◆ **MATERIAL SUPPLIED**
----------------------------------------
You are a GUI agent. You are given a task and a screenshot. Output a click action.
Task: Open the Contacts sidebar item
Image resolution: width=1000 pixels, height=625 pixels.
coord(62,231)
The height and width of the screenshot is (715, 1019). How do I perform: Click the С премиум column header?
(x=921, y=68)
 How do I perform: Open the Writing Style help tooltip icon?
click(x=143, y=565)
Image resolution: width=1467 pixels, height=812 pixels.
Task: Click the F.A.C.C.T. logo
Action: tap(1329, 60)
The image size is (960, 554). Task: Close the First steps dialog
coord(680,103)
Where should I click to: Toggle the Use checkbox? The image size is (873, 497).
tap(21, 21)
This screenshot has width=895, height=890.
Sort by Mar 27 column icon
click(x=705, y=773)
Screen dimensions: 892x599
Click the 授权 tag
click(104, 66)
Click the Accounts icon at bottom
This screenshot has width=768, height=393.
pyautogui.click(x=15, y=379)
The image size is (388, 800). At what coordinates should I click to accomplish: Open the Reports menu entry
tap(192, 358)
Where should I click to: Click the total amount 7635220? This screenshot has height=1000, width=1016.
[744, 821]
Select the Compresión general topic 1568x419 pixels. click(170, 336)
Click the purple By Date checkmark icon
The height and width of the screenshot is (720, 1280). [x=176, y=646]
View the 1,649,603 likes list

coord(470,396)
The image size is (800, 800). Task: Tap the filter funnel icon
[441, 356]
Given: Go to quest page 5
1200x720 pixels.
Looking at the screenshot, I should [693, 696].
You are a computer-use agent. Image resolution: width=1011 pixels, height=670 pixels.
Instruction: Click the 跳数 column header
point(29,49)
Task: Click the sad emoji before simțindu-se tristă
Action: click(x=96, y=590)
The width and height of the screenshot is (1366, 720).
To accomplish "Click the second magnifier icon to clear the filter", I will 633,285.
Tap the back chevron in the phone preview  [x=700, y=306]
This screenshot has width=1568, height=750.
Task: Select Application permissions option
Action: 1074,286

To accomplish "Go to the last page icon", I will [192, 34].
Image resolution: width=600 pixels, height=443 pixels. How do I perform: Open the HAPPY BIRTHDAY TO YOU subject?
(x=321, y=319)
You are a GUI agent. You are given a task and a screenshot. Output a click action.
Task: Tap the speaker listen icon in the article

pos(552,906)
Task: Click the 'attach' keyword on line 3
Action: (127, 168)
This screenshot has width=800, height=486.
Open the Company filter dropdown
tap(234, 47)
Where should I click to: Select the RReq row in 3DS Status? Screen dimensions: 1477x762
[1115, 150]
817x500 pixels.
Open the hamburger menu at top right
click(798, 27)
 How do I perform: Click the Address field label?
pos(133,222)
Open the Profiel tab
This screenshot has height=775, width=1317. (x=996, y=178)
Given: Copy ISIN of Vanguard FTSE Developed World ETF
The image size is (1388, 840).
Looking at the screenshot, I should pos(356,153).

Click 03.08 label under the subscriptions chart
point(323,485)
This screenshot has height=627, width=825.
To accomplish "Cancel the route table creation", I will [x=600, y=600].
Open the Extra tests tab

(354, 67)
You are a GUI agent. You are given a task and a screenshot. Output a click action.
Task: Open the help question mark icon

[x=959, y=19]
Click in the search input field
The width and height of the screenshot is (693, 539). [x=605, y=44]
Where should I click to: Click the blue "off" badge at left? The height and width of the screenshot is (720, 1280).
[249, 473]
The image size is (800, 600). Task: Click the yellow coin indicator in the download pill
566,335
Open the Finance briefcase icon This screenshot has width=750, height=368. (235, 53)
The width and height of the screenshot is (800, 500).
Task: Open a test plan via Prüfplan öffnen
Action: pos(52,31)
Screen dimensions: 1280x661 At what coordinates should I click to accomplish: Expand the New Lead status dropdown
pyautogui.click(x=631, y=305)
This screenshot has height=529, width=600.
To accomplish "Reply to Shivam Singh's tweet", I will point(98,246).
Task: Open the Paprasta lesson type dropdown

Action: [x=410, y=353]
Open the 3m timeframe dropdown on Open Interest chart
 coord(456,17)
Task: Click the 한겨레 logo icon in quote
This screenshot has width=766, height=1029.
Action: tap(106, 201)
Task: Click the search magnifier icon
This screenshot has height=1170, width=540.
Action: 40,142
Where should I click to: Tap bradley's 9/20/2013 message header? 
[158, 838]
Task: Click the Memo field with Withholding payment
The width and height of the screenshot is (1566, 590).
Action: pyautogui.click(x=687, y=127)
----------------------------------------
The string "will" may occur in the listing; show every line where it does.

◆ **YOUR RESPONSE**
To accomplish "Click the second magnifier icon to clear the filter", I will 633,285.
To accomplish "Go to the last page icon", I will [192, 34].
To accomplish "Cancel the route table creation", I will [x=600, y=600].
To accomplish "Reply to Shivam Singh's tweet", I will point(98,246).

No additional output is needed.